Task to complete — If a line in the entries below includes the string "computer", copy it out.

(Stored data)
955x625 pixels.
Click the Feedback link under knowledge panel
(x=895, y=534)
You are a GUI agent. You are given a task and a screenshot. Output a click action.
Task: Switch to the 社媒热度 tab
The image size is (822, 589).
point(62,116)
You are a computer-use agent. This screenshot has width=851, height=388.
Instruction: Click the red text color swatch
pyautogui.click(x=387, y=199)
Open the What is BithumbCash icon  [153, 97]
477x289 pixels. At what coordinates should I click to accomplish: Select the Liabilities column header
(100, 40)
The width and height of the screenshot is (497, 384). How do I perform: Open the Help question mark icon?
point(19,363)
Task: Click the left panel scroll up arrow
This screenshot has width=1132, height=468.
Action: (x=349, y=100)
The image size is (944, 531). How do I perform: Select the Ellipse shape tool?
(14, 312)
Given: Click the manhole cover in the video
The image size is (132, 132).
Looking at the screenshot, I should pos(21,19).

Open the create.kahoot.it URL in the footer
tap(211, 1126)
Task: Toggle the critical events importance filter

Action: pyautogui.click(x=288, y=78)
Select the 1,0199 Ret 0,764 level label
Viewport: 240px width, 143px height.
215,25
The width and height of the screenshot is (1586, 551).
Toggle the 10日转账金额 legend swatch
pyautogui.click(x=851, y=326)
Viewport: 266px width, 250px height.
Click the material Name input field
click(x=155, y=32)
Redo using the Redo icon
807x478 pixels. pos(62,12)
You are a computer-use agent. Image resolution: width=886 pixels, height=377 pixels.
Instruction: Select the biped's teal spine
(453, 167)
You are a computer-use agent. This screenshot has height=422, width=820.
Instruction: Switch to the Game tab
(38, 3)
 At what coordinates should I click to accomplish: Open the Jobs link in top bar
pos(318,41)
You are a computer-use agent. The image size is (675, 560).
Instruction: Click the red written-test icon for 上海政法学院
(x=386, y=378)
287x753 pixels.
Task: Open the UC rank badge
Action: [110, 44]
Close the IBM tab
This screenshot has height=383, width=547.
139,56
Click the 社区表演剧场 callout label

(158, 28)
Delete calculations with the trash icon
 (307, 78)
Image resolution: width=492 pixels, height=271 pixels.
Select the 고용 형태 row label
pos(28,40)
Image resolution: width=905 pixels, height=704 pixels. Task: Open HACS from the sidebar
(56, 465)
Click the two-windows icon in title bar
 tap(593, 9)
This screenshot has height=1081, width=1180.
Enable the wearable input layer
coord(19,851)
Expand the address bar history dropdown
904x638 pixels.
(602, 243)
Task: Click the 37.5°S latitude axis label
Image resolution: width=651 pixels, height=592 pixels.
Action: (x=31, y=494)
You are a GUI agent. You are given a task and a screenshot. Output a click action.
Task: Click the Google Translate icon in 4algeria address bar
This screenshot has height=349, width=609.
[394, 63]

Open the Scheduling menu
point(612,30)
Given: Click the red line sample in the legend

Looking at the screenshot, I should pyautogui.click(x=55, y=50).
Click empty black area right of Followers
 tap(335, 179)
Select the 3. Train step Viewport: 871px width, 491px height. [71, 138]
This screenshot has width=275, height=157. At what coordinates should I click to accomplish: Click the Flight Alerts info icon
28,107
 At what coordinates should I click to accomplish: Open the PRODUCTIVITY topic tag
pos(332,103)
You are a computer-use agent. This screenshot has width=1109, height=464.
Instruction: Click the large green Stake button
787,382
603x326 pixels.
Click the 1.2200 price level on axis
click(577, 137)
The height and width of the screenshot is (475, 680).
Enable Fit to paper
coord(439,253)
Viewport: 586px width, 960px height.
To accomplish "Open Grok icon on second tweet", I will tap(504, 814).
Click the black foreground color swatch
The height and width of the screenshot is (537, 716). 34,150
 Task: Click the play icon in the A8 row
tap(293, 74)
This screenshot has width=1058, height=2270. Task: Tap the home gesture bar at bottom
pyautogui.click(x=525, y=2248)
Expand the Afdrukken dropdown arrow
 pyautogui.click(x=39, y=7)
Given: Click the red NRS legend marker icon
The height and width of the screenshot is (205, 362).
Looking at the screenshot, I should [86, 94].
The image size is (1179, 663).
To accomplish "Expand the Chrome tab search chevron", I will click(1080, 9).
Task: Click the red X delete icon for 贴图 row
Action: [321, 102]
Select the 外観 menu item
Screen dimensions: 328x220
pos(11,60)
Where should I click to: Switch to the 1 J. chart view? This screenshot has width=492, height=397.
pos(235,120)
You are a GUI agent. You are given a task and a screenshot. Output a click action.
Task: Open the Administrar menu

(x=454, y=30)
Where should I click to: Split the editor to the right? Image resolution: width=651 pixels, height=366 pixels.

Exercise solution —
You are a computer-use agent. This screenshot has width=851, height=388.
You are a computer-use agent. Image resolution: width=886 pixels, height=377 pixels.
You are a computer-use agent. This screenshot has height=422, width=820.
You are a computer-use agent. The image size is (675, 560).
You are a computer-use agent. This screenshot has width=1109, height=464.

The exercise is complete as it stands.